La cravache te fait échapper des soupirs grinçants. Mes mains reviennent te caresser durement. Ta peau blanche se rebelle à en rougir. Le carmin va aussi bien à ton cul qu’à tes lèvres. Cela devient difficile de t’entendre endurer. Ce n’est rien, pourtant dans le fond cela me trouble. Et si mes douceurs te déplaisaient ? Et si je n’arrivais pas à te faire aimer le vice ?

La chaîne se brise. Je me colle contre ton épaule, ma jambe passe au-dessus de ton cul cuisant. J’embrasse ta nuque avant de te fixer. Tout doucement, la paupière fermée, le nez puis le menton viennent se révéler à la lumière du plafonnier. Une petite coulée d’ectoplasme macule ton œil rouge et ton nez.

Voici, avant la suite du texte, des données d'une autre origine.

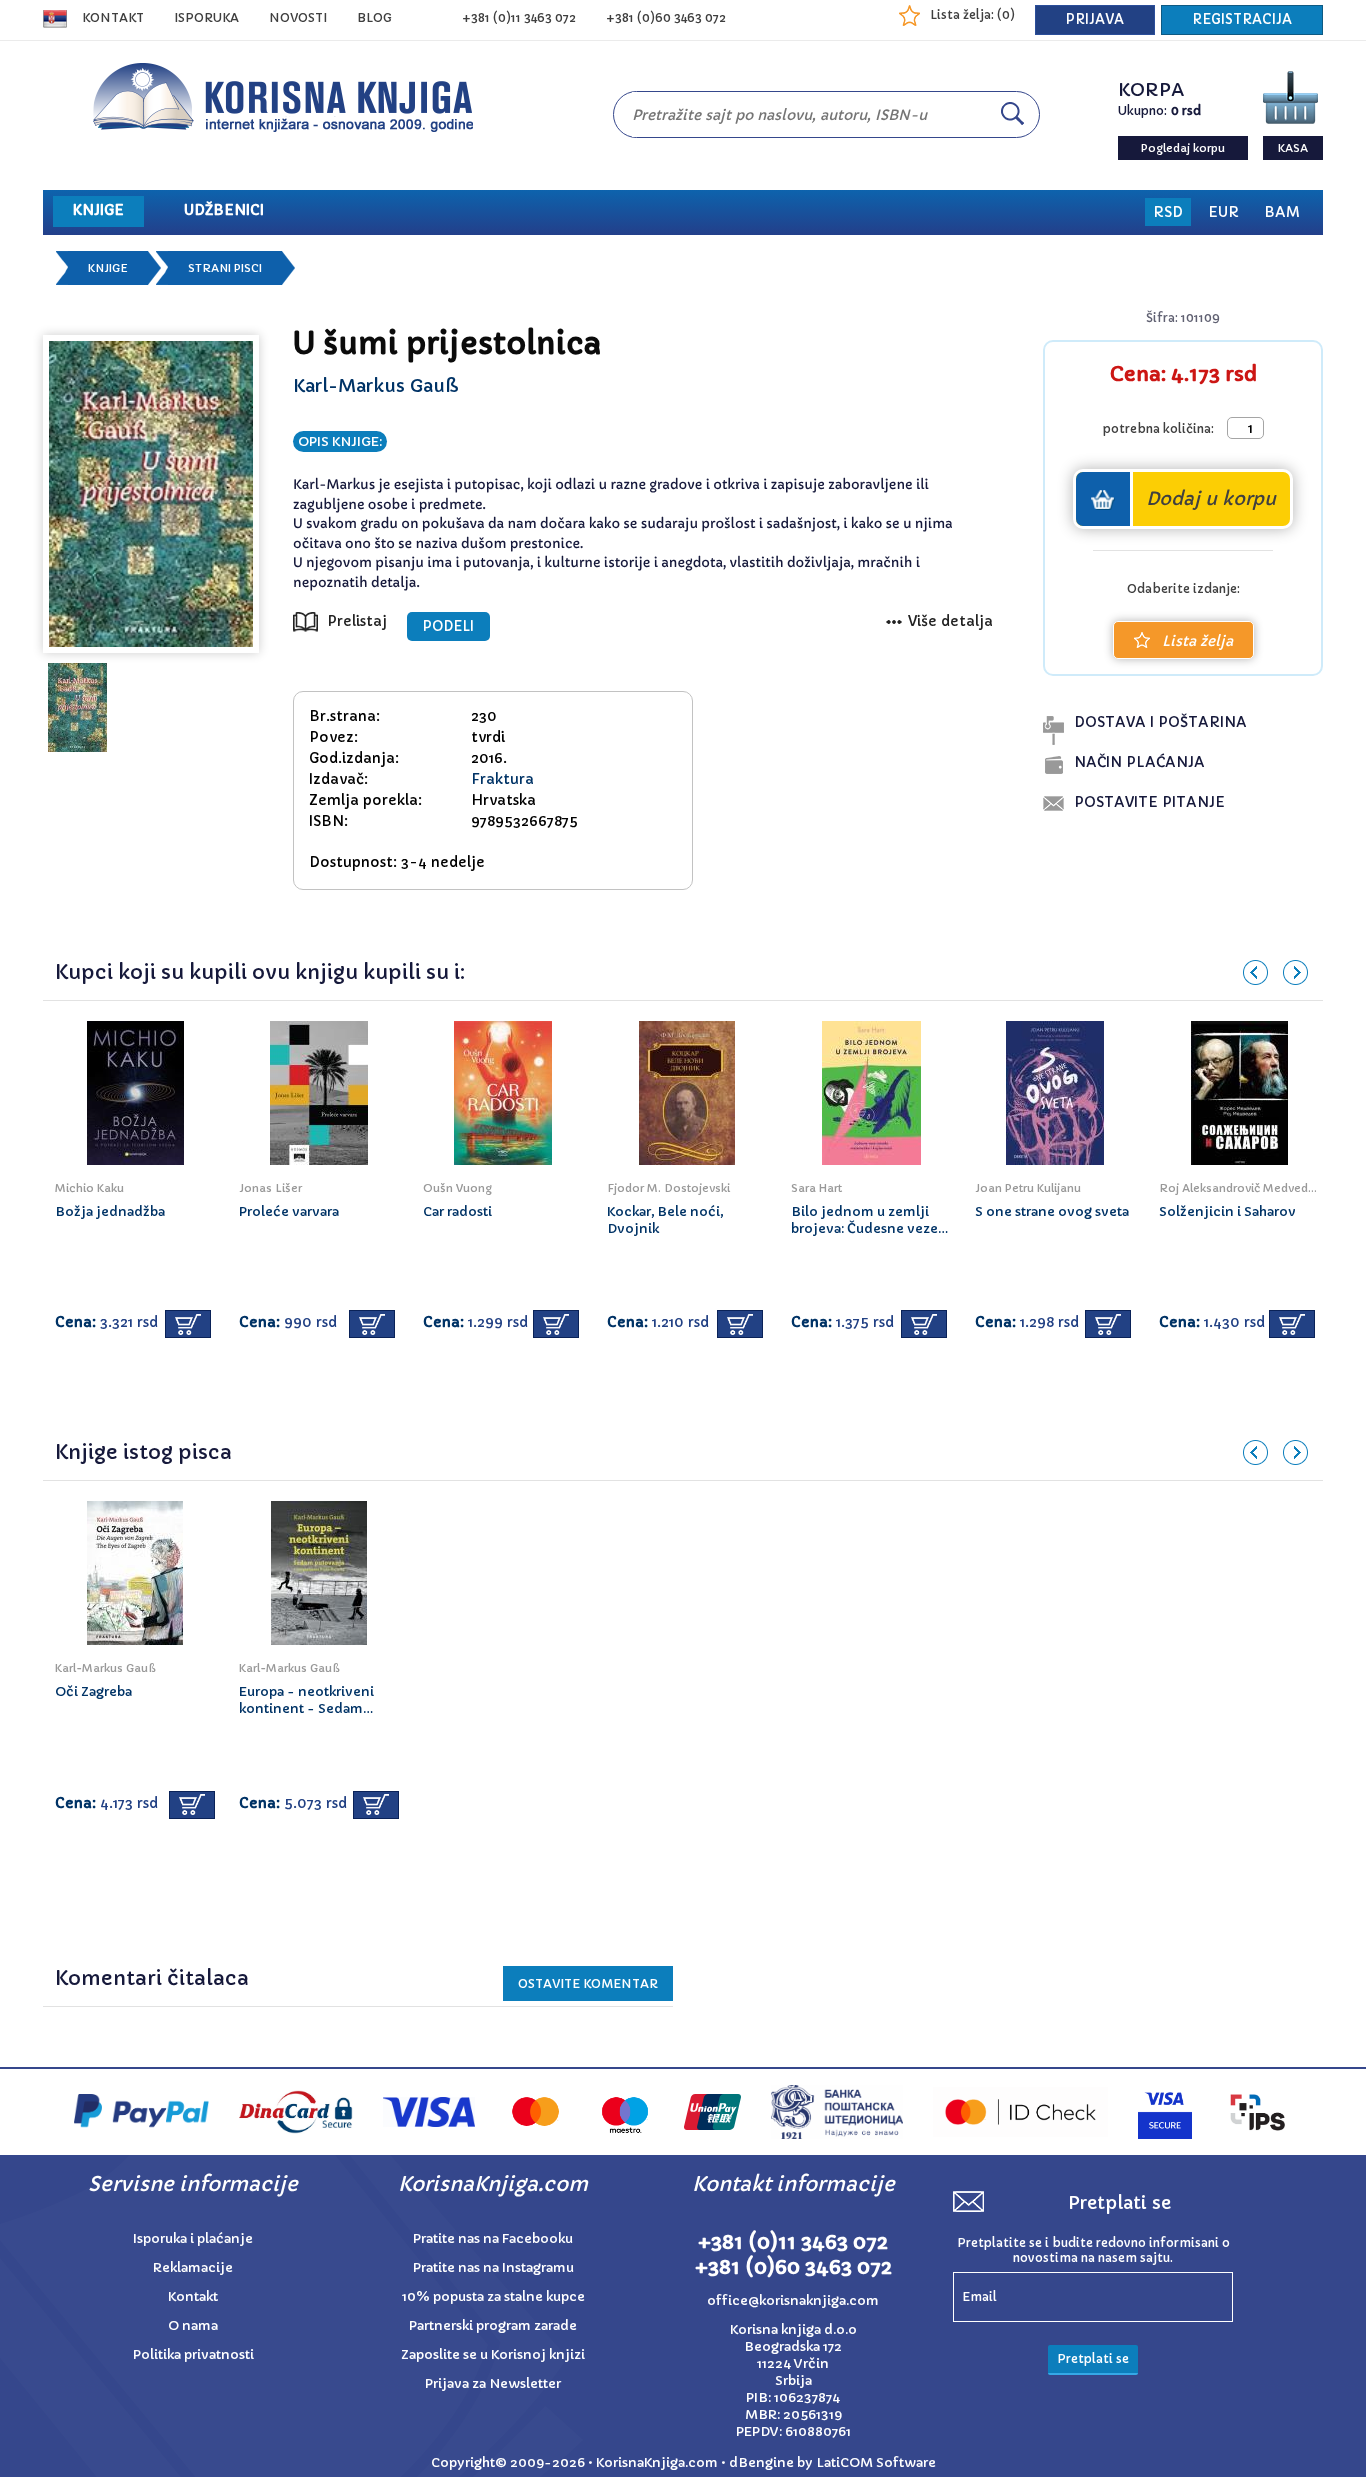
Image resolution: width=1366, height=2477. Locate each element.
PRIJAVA (1095, 19)
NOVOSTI (298, 17)
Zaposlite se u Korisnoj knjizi (493, 2354)
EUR (1223, 212)
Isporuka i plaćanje (193, 2238)
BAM (1282, 212)
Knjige (108, 268)
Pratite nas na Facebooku (493, 2238)
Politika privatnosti (193, 2354)
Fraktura (502, 779)
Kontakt (113, 17)
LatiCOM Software (876, 2462)
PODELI (448, 626)
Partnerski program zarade (493, 2325)
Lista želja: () (972, 14)
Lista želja (1197, 641)
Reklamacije (193, 2267)
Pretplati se (1093, 2358)
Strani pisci (225, 268)
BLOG (374, 17)
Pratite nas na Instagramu (493, 2267)
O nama (193, 2325)
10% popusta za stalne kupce (493, 2296)
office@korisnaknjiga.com (793, 2300)
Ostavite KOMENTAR (588, 1983)
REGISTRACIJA (1242, 19)
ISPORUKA (206, 17)
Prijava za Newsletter (493, 2383)
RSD (1168, 212)
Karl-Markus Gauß (376, 385)
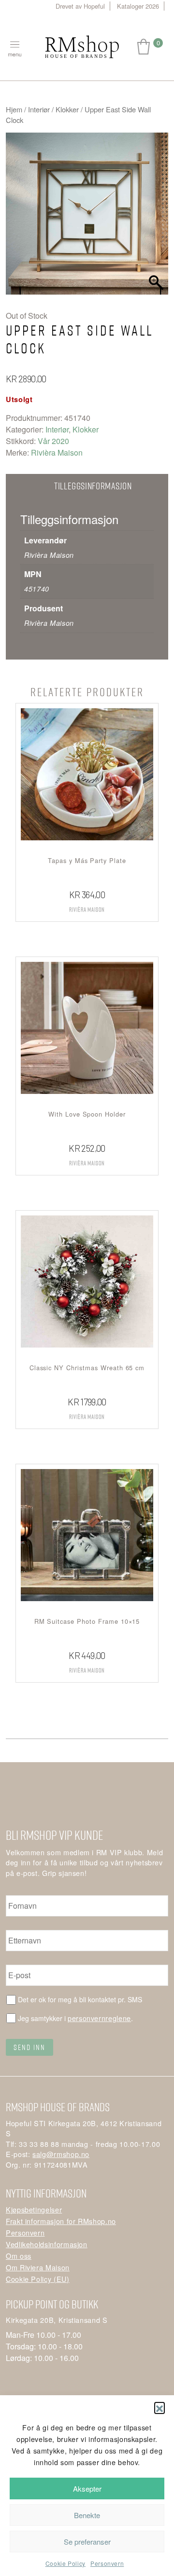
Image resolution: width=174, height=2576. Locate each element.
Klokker (67, 109)
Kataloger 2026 (138, 6)
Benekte (87, 2515)
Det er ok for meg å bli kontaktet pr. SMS (80, 1999)
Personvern (107, 2563)
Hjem (14, 109)
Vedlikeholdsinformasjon (46, 2244)
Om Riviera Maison (38, 2267)
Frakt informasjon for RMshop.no (61, 2221)
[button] (159, 2407)
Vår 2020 (53, 440)
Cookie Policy (65, 2563)
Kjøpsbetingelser (34, 2209)
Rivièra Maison (57, 452)
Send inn (29, 2047)
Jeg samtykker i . (75, 2018)
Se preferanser (87, 2541)
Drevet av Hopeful (80, 6)
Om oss (18, 2256)
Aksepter (87, 2488)
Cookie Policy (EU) (38, 2279)
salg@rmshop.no (60, 2154)
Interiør (39, 109)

C’est la découverte. La rondeur de tes joues accueille une minuscule perle larmoyante. Elle reste figée, comme en équilibre, prête à dévaler les courbes de ton visage. Si tel est le cas, je viendrais recueillir le joyau à la pointe du menton. Mon cœur bat trois temps de trop. Je vois un corps et une âme vulnérables. Je vois un homme beau. Tu es prêt à m’accueillir en toi. Tu l’ignores, pourtant c’est toi qui me possède. Je suis faible, je ne résiste pas. Il faut que je t’enserre de mes bras. Il faut que je te couvre de baisers. Dans le creux de ton oreille, je dépose la litanie de notre rituel de réconfort.

Tu penses qu’à ce moment, j’invoque la quiétude. Tu te trompes. C’est l’amour.